The countdown toward the last sixty days of life as Americans living in the United States has begun and the days are like rolling thunder careening toward the final moments. I begin to fold under the pressure of the move that has taken on a life of its own. I feel like I am existing inside of a pressure cooker and that at any moment I could blow apart.
The sheer volume of work ahead of me seems vast and endless, and I take on all of it by myself. Landon and the kids go about their daily lives while I do everything I can to hide my acute anxiety. My mind is in constant motion, and most days panic wells up in my throat and remains there throughout my days. Throughout all this tension and stress, I also have a life to lead, meals to cook, and a business to look after. And I still have to be a soft place for my kids to land.
All at once, I feel driven yet exhausted, motivated but frozen in place. I feel like I am going flat out of my mind most of the time. Regret, guilt, and fear balance themselves on the edge of my conscience every day, but I stuff them back down, along with the snake. Most days the snake is teetering at the top of my diaphragm and will make its way up to the back of my throat where I swallow, swallow, swallow until it retreats once again.
That spring, on a bright and warm Friday, Beck graduates from kindergarten. He wears the blazing dahlia red gown and an adorably tasseled cap also sported by his classmates, and Landon and I are so proud we both cry. It is at once bewildering and enlightening how quickly time goes by, humbling to me every day.

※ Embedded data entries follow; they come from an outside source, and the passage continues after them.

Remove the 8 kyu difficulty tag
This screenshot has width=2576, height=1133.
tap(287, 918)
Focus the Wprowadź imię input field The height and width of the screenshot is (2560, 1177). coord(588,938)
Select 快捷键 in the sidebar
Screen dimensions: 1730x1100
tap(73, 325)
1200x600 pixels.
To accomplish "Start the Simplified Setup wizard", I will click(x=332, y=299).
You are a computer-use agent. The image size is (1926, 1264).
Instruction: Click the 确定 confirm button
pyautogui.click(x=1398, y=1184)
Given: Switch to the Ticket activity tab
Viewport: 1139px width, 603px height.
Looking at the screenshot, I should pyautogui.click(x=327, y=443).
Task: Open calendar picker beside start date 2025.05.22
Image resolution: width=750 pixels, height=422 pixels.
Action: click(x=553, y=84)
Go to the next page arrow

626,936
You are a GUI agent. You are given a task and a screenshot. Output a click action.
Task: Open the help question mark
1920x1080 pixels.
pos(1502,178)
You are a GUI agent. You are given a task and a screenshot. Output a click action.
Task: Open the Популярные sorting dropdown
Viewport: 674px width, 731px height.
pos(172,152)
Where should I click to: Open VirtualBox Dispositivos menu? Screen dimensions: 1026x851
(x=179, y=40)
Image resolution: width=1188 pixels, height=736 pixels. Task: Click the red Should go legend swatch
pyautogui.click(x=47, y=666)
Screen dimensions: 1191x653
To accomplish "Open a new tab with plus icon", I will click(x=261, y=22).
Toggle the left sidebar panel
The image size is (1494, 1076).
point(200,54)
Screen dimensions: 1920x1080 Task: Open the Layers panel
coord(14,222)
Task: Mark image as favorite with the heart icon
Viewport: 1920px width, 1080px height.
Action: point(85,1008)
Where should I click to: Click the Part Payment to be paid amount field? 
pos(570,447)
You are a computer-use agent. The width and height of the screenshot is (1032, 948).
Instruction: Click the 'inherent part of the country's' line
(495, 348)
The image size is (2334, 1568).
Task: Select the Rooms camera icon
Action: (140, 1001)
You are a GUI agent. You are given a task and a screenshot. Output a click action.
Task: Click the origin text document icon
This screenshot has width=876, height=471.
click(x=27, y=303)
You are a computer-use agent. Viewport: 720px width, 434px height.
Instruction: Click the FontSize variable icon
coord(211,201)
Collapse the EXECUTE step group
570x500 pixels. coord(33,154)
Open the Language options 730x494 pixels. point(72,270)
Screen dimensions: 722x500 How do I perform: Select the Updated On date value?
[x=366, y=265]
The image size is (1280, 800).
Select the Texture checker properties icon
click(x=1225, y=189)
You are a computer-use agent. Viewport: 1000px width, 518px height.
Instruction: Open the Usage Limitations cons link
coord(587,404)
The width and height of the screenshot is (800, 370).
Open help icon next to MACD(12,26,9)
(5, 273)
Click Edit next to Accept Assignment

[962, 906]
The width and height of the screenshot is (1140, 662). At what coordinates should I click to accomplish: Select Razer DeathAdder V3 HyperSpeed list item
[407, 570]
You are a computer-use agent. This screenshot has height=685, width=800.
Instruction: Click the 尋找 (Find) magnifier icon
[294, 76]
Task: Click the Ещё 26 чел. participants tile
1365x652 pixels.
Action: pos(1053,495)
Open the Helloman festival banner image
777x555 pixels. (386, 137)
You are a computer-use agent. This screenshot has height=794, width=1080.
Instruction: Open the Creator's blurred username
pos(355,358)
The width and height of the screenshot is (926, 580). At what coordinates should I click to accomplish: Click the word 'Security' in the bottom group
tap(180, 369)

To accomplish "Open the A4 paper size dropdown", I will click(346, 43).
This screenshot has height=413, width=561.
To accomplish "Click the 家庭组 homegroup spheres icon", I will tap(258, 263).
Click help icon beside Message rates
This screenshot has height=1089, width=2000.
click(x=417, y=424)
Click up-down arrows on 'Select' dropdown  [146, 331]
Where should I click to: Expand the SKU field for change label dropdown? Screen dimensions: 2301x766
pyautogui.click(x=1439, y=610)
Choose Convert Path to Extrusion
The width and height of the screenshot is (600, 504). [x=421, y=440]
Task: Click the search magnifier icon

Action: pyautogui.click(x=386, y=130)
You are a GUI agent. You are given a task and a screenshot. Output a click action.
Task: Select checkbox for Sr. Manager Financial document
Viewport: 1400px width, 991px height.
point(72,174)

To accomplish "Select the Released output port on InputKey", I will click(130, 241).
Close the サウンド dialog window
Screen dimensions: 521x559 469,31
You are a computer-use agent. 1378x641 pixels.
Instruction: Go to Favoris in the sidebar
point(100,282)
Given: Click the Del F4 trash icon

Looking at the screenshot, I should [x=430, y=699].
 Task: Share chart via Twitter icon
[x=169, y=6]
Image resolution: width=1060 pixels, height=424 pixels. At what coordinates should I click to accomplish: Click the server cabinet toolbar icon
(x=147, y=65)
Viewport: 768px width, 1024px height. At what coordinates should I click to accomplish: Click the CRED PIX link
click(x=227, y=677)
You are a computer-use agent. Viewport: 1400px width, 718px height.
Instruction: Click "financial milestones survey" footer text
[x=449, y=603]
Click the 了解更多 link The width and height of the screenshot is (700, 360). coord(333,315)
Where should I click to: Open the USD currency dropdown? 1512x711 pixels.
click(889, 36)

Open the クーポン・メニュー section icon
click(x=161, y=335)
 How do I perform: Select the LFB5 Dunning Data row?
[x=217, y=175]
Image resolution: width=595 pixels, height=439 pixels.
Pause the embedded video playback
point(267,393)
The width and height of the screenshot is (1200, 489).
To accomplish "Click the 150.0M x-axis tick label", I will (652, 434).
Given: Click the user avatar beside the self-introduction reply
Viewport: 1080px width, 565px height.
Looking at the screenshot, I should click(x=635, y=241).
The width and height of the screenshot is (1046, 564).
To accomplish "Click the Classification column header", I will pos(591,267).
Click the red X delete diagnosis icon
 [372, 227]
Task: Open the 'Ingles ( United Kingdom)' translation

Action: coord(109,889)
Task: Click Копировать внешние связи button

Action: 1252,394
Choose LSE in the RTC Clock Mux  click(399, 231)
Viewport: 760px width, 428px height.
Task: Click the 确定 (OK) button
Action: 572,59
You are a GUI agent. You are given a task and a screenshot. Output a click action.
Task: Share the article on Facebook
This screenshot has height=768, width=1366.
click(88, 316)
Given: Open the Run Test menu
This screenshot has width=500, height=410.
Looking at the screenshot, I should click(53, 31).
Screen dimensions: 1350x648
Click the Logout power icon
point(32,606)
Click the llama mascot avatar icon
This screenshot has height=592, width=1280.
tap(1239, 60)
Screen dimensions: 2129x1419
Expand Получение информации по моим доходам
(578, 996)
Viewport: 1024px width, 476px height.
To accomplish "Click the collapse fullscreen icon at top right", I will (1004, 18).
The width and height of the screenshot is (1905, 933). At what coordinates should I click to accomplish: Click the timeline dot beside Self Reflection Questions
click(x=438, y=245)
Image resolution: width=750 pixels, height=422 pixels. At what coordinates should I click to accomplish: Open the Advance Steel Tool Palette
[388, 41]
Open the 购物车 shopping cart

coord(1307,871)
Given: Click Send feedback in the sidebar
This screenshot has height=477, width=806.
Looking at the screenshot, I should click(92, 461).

Landon and I have spent the past six years moving the children around from one house to the next purely to suit our own needs. The next one will be bigger; the next car will be the more expensive one; the one after that will solve all our problems. It has all been based on fantasy and wildly unfulfilled dreams—and none of our problems have been solved; they have only gotten worse. Our children are our collateral damage.